Prime Minister Narendra Modi has finally kicked the Planning Commission, the decrepit 65 years old Nehruvian dinosaur, into the dustbin of history.

The Planning Commission was set up by India's first Prime Minister Jawaharlal Nehru, brought 12 five year plans and six annual plans involving fund outlays of over Rs 200 lakh crore in its nearly 65 year history.

Bringing down curtains on it, the Modi administration on Thursday replaced the Planning Commission (Yoyana Aayog) with a new body named NITI Aayog, or the National Institution for Transforming India. The Plan Panel, as it was commonly known, was set up by a simple government resolution on March 15, 1950. The new body has also been set up through a Cabinet Resolution, which has invoked words of leaders like Mahatma Gandhi, B R Ambedkar, Swami Vivekanand and Deen Dayal Upadhyaya.

It was a decisive mandate for a change of government during a politically and economically supercharged 2014 that finally led to the epitaph being written for Plan Panel. Prime Minister Narendra Modi announced in his first Independence Day speech on August 15, 2014 that the Commission would be abolished. The new institution, which would remain at its predecessor's address, a few blocks away from the Parliament, would also have a CEO, while Prime Minister would be the Chairperson.

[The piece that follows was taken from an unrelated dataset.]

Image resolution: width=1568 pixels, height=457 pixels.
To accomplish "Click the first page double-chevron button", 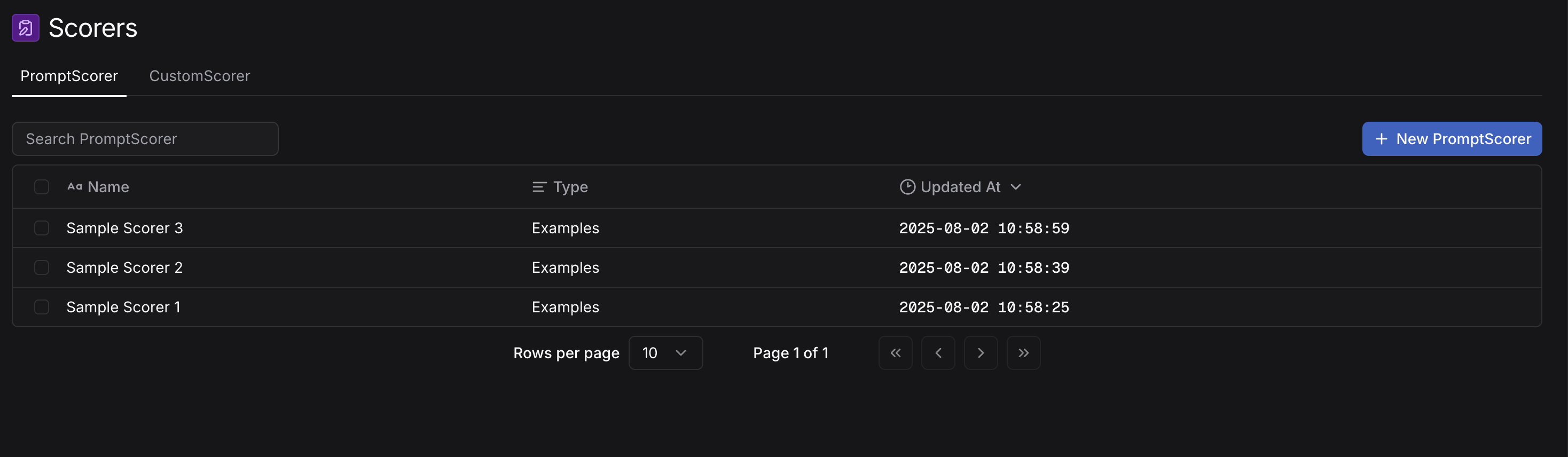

While it went through numerous operational makeovers over the years of its existence, ranging from being a simple planning body to a powerful 'control-commission' to a fiscal decentralization instrument to an official think-tank, the voices had begun to grow louder for an overhaul even before the new government took charge in May 2014. The defeat of the last UPA government, however, led to immediate resignation of the Commission's Deputy Chairman, Montek Singh Ahluwalia, who was at the helm of affairs for a decade, and other members in the last week of May,14.

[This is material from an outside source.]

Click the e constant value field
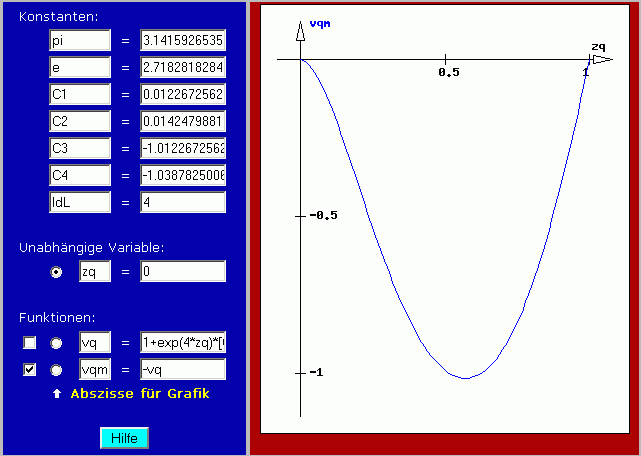Screen dimensions: 641x456 click(183, 67)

Subsequently, a consultation process was launched for suggestions on the structure and role of the new body. It was suggested that instead of a 'Control Commission', the new body should play the role of a catalyst and provide a platform to the Centre, states and experts to discuss issues and come out with the best solutions. Incidentally, Nehru himself is said to have faced resistance to the idea of setting up of the Planning Commission, but it went on to become a major platform for successive governments to push excessive control of the country's economy under the guise of framing economic policies and development plans.